Wolfie Christl aka CrackedLabs is known for his meticulous investigations of surveillance adtech's inner workings. This latest research report, on the dangers and perils related to behavioral advertising in the online gambling context, is no exception. Methodologically built around the analysis of one individual's data trail and its exploitation, it is a chilling read, revealing just how much out of control, and lacking any kind of ethical foundation, the online tracking industry is:
This investigation lays out the scale and depth of behavioural surveillance and data practices used by online gambling operators. It provides extensive information about the scope of the data flows and the web of third-party companies that receive that data to build detailed and intimate profiles of individuals, often without their knowledge. Such profiles include indicators of personal vulnerability and addictive behaviours, which can then be used to target the most vulnerable.
With the full report counting up 61 pages plus 129 pages of technical details, the executive summary (PDF) is the easiest way in.

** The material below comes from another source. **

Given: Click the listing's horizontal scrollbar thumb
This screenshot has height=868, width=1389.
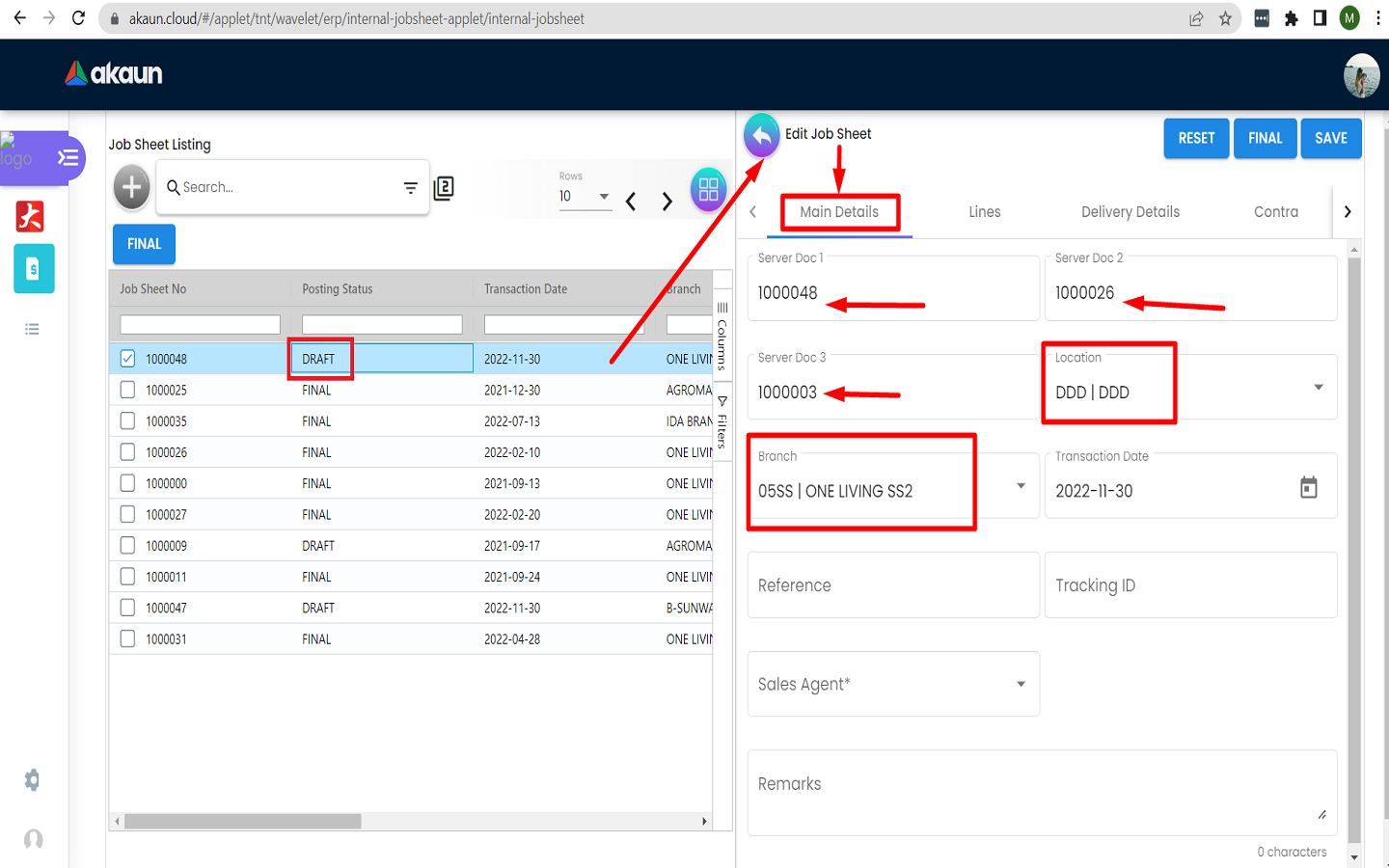Looking at the screenshot, I should (x=242, y=822).
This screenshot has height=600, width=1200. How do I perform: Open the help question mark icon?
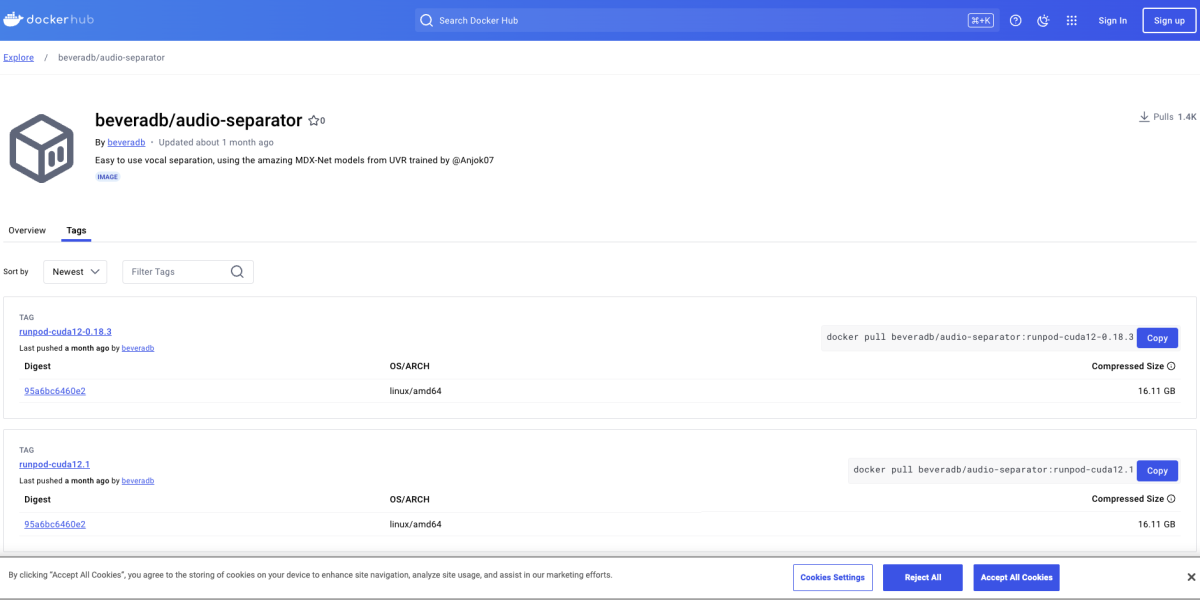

A key part of the reason for Europe’s slow enforcement against adtech is undoubtedly the lack of transparency and obfuscating complexity the industry has used to cloak how it operates so people cannot understand what is being done with their data. […] If you can’t see it, how can you object to it? […] But the obfuscating darkness of adtech’s earlier years is long gone — and the disinfecting sunlight is starting to flood in. Last December the European Commission explicitly warned adtech giants over the use of cynical legal tricks to evade GDPR compliance […] So, by hook or by crook, those purifying privacy headwinds gonna blow.